---------- THE DATA ----------
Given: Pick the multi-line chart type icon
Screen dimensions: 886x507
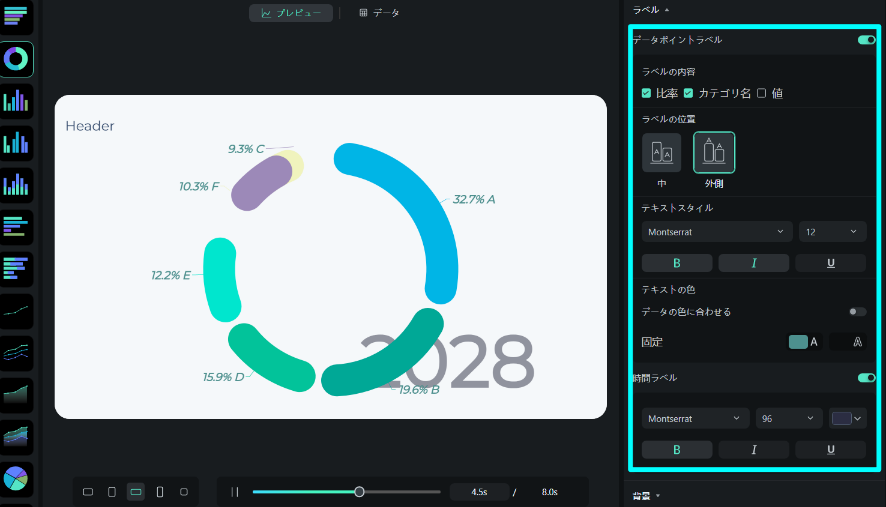Looking at the screenshot, I should pyautogui.click(x=16, y=353).
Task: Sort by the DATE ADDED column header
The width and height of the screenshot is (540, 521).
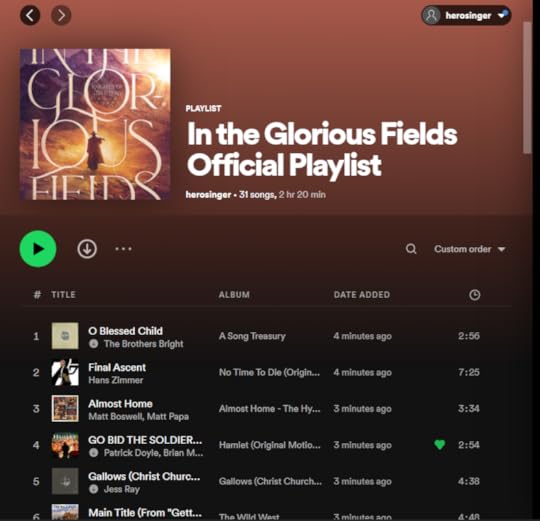Action: pyautogui.click(x=362, y=295)
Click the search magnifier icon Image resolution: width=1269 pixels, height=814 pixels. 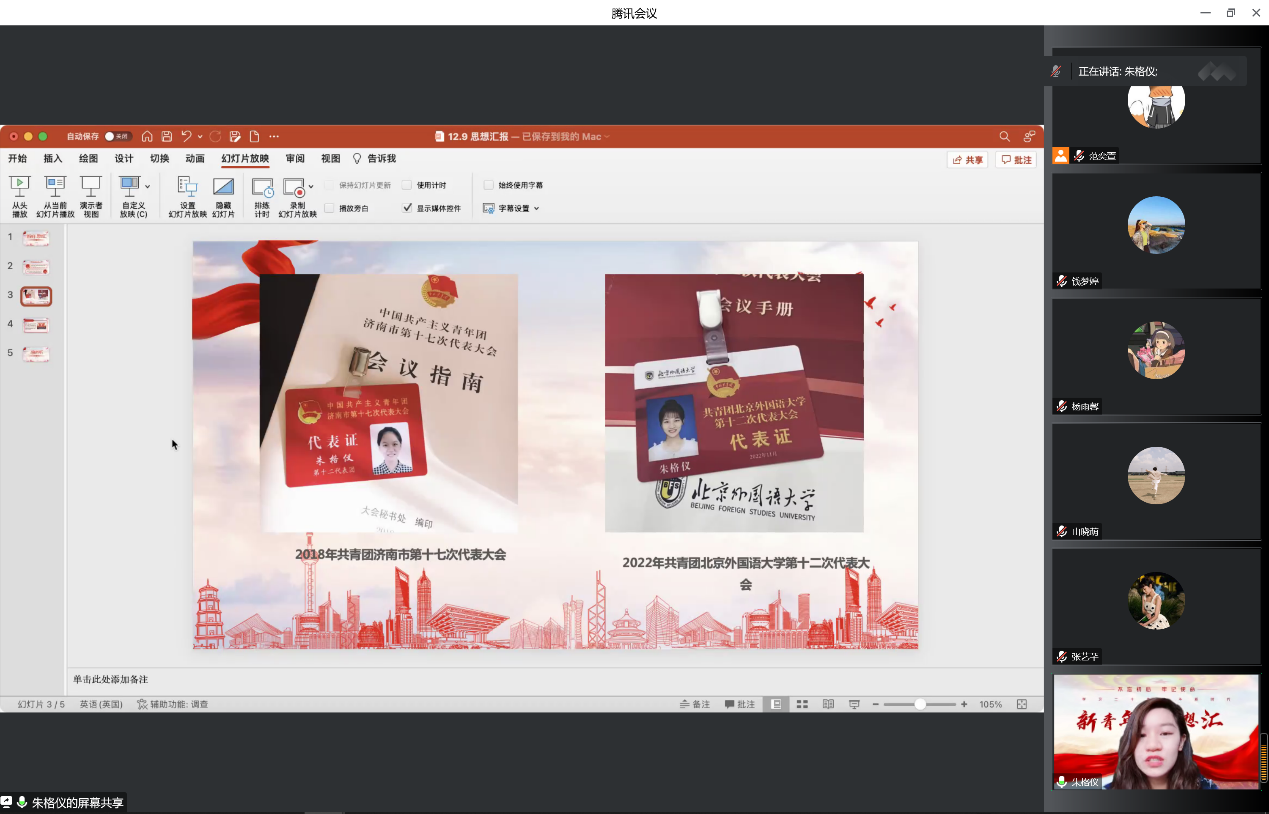[1005, 136]
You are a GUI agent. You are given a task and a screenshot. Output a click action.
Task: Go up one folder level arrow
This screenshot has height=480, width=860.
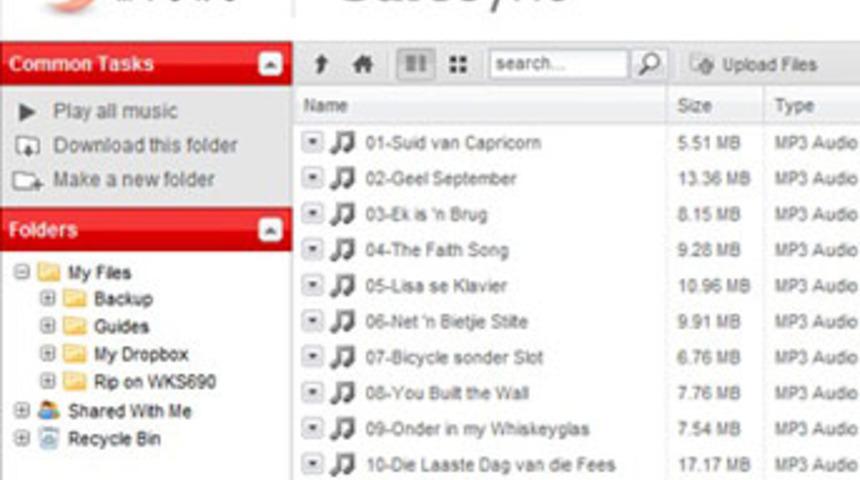click(321, 64)
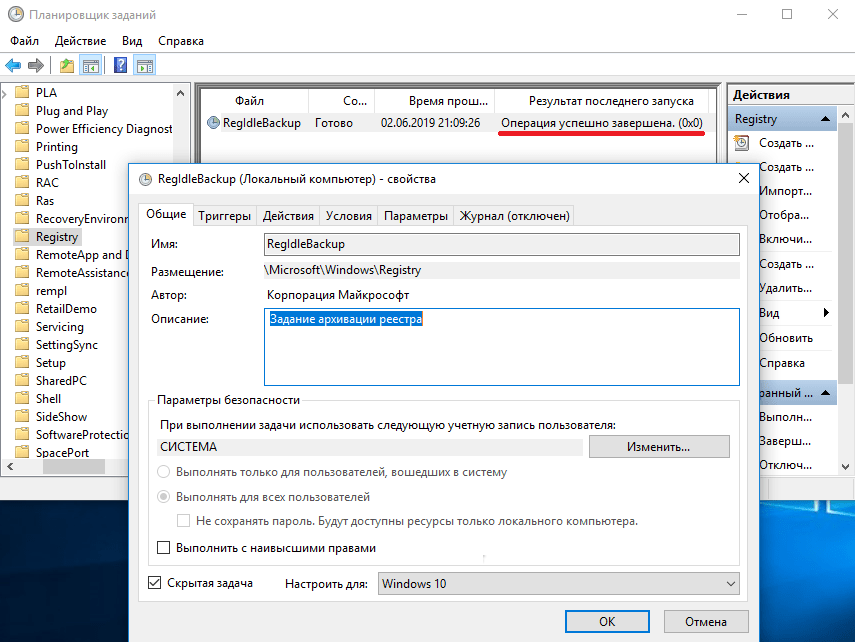Expand the Вид submenu in Actions pane
855x642 pixels.
786,314
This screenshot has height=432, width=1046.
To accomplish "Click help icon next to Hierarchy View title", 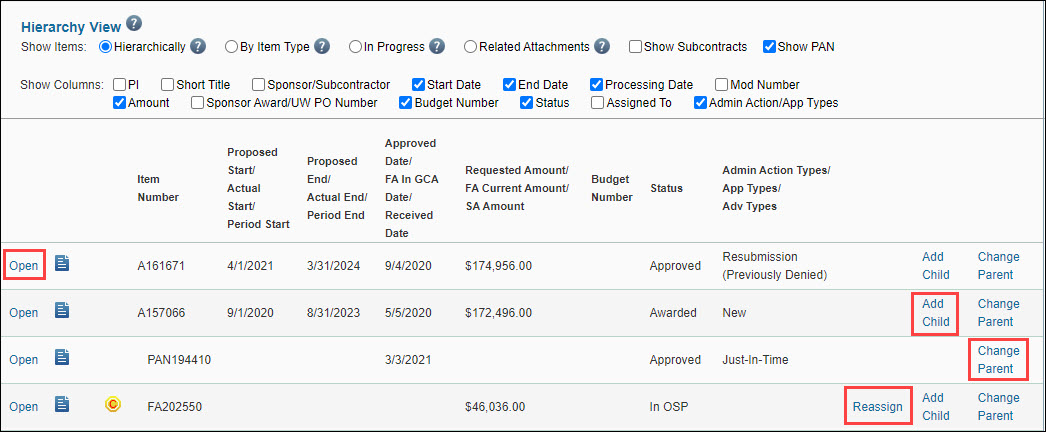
----------
Reproduce word for word the lines running from the line with "Task: Go up one folder level arrow" through the end of the data, both included, and nothing else; leave out the pictures.

[RESPONSE TO THE TASK]
Task: Go up one folder level arrow
This screenshot has height=480, width=860.
click(321, 64)
Expand the Вид submenu in Actions pane
855x642 pixels.
786,314
This screenshot has height=432, width=1046.
To accomplish "Click help icon next to Hierarchy View title", 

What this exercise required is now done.